▸ **Assignment**
Begin with the line containing "Task: Click the pencil edit contact icon" and end with the last line of the data below; return those lines exactly, and only those.

-------

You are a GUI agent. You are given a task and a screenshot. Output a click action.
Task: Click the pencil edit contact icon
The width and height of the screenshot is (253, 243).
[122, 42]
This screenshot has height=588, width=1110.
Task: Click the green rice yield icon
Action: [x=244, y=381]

-------

▸ **Answer to this task**
Task: Click the pencil edit contact icon
The width and height of the screenshot is (253, 243).
[122, 42]
This screenshot has height=588, width=1110.
Task: Click the green rice yield icon
Action: [x=244, y=381]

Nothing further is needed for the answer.